Many people are familiar with the typical cancer prevention strategies: don’t use tobacco, stay physically active, eat healthy, stay out of the sun, and get regular medical checkups. However, researchers are consistently looking for new and easy actions that may help prevent the devastating condition.

For example, men over the age of 50 looking to reduce cancer risk would be wise to take a multivitamin daily, according to a new study conducted by Harvard Medical School and Brigham and Women’s Hospital in Boston. Over the course of an 11-year study period, men over the age of 50 reduced their likelihood of developing cancer by 8% when they took a daily multivitamin as opposed to a placebo. Unfortunately, cancer death rates were the same among both groups, as were risks for specific types of cancer such as colon, lung and prostate.
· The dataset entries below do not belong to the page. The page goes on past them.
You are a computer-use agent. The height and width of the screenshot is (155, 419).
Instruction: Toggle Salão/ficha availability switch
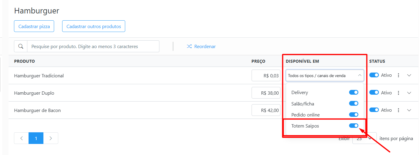point(354,104)
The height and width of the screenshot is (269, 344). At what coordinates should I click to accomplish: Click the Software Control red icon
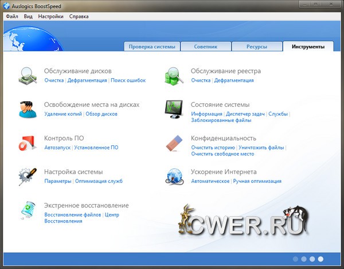click(x=27, y=142)
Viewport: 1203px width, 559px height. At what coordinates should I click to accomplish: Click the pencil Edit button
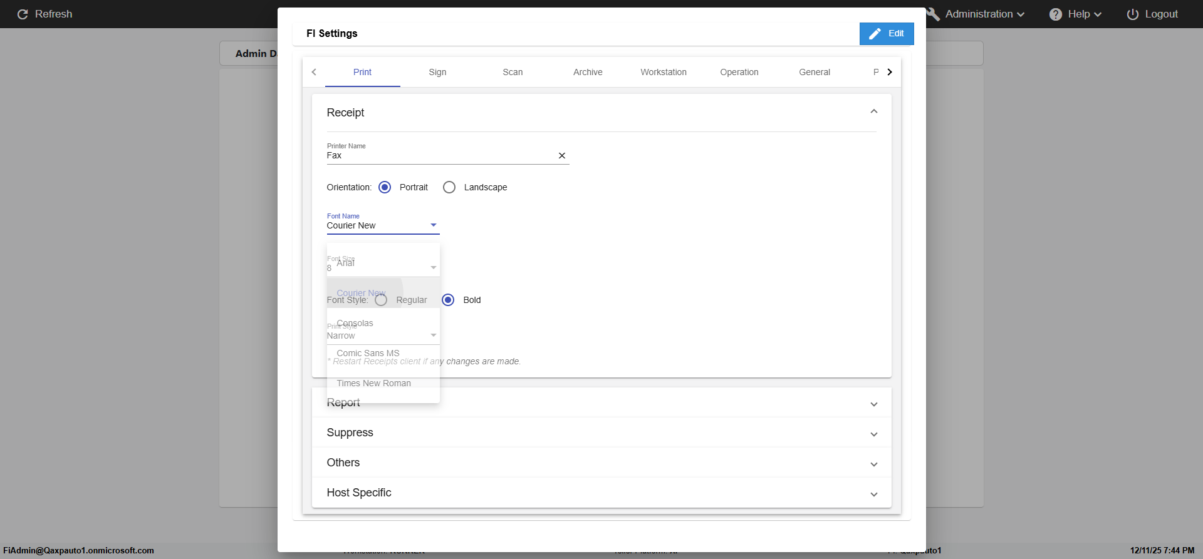886,34
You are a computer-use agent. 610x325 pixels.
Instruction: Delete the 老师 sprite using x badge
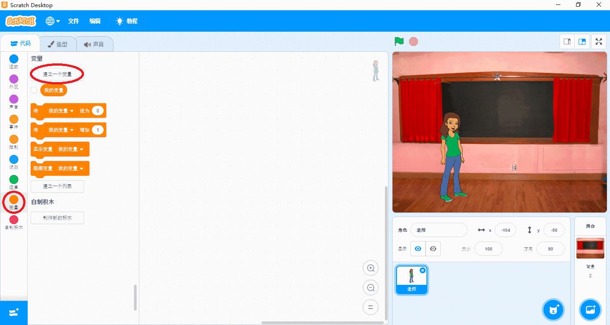(x=422, y=271)
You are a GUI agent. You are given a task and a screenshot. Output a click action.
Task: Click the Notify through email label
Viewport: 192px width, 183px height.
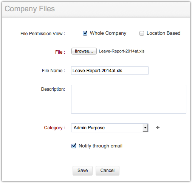click(101, 146)
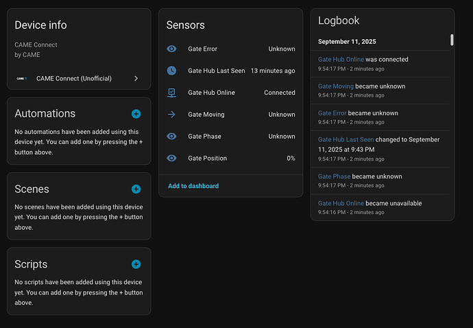The image size is (473, 328).
Task: Click the Gate Position eye icon
Action: [x=172, y=159]
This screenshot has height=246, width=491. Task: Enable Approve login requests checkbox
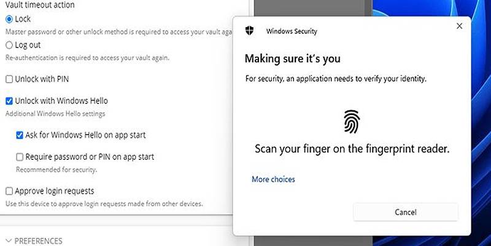tap(9, 191)
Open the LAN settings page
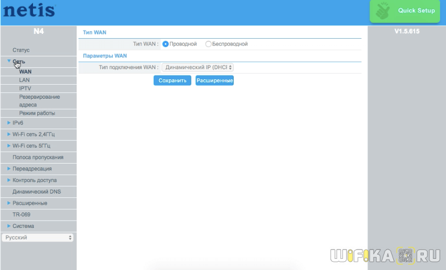 point(24,80)
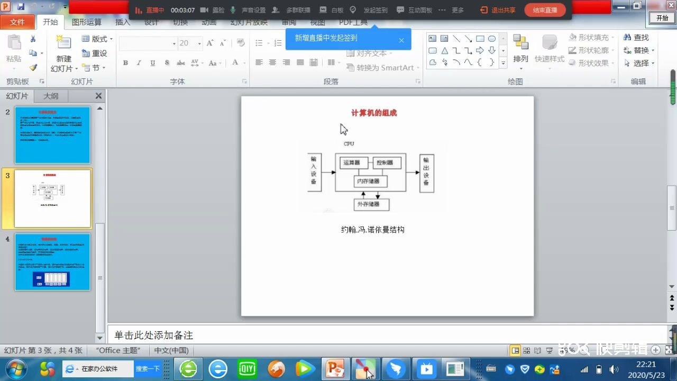Click the Slide Sorter view icon
This screenshot has height=381, width=677.
[527, 350]
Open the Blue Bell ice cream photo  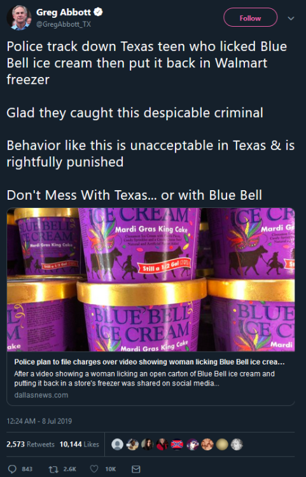pos(151,280)
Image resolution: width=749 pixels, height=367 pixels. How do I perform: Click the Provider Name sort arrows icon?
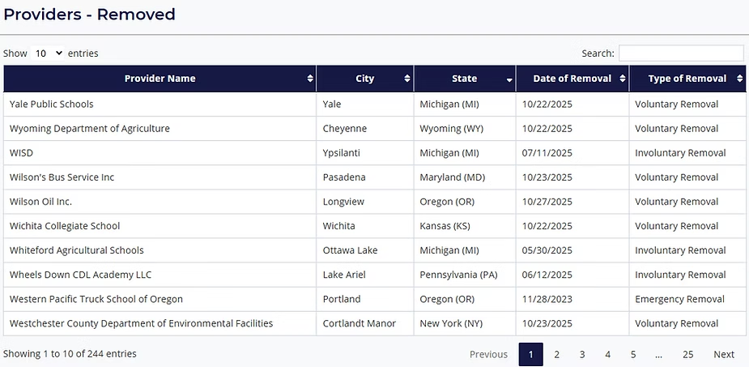(310, 79)
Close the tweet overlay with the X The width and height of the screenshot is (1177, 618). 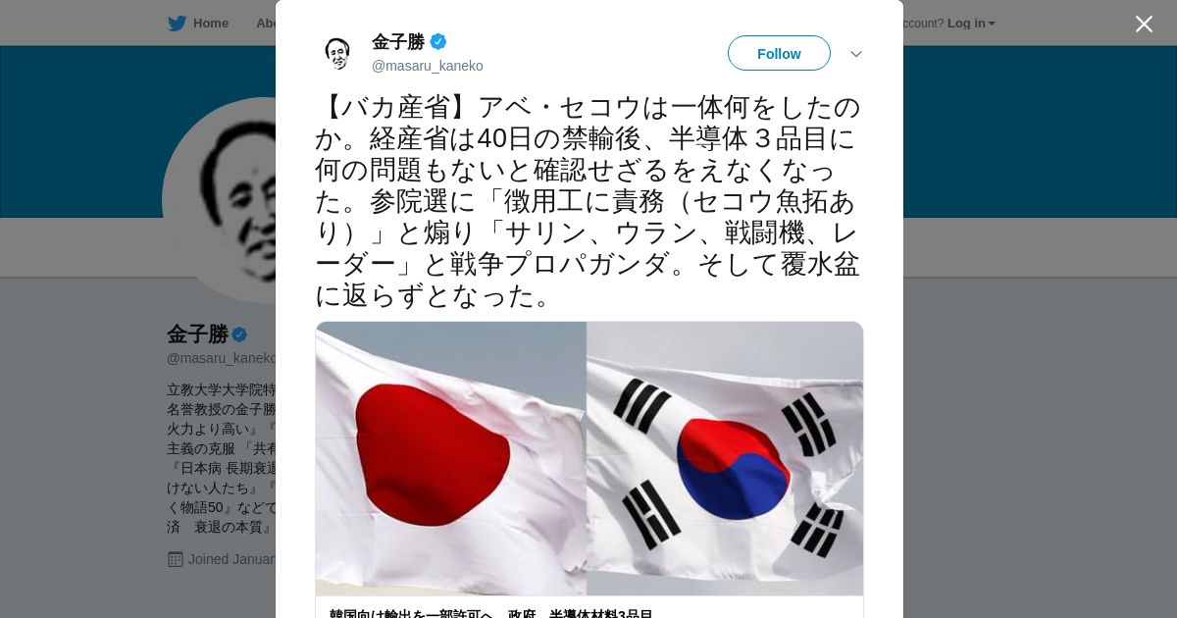pos(1144,24)
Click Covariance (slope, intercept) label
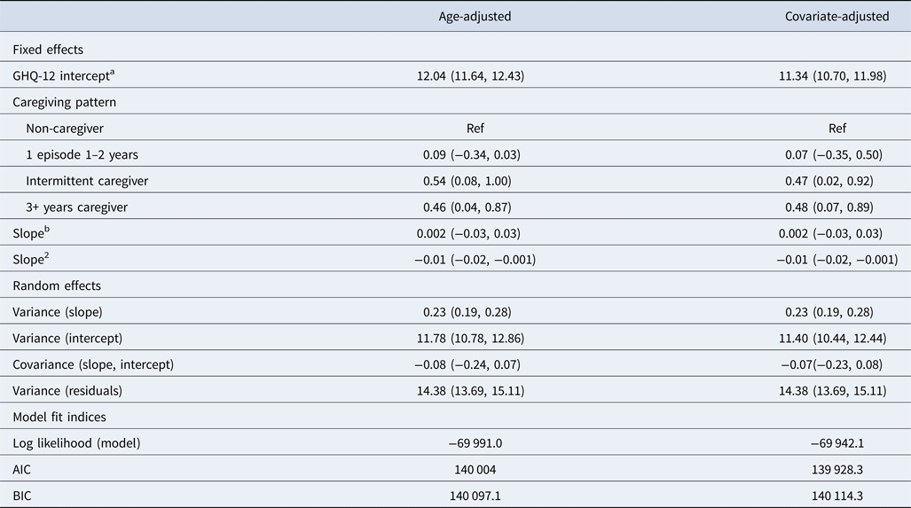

Nutrition from Vitamins vs. Nutrition from Food

Katherine Tallmadge, a registered dietitian and author who had no involvement in the study, said that she doesn’t believe the findings to be a “game changer.” If anything, she said, the findings make her less wary of daily multivitamin use on the part of older men. According to Tallmadge, the goal should be to get as many of your daily vitamins and minerals as possible through food. Multivitamins and other supplements should only be used when meeting this goal for the day proves impossible.

In recent years, various studies have indicated that vitamin supplements may carry health risks. A 2011 study of U.S. men found a 17% increase in prostate cancer risk among men who took vitamin E supplements every day, and a 2010 study in Sweden found a 19% increase in breast cancer risk among women who took a multivitamin every day. In many studies, researchers suggested that these health risks resulted from a prolonged overdose of certain vitamins. This could occur, for example, if you consistently consumed the daily recommendation of a particular vitamin through food but also supplemented for it with a multivitamin.

Although some other studies have indicated multivitamin users reduce cancer risk, a wide range of studies have suggested the same for those who eat plenty of fruits and vegetables.

About the Study

During the study, Dr. J. Michael Gaziano and other researchers looked at the health data of nearly 15,000 male doctors. Each doctor was tracked in the study for approximately 11 years. All types of cancer aside from non-melanoma skin cancers were documented in the study.

A few statistics were generated from the research:

  • 2,669 of the men developed some type of cancer
  • 859 of the men died from cancer
  • 17 out of 1,000 men developed cancer each year while taking a multivitamin
  • 18.3 out of 1,000 men developed cancer each year while taking a placebo
  • 50% of the cancer cases were prostate cancer in its early stages

According to the researchers, it’s difficult to say exactly which components of the multivitamin were responsible for the reduction in cancer risk. Different multivitamins have varying vitamins and minerals in varying ratios. The study was funded by the vitamin manufacturer BASF Corp.

The Bottom Line

According to a new study, men who take a multivitamin every day may reduce their risk of developing cancer by 8%. If prostate cancer had been excluded from the study, the risk reduction would have increased to 12%. However, researchers still agree that the best way to receive vitamins and minerals, and consequently reduce cancer risk, is through food sources.

The full text of the study is available online in the Journal of the American Medical Association.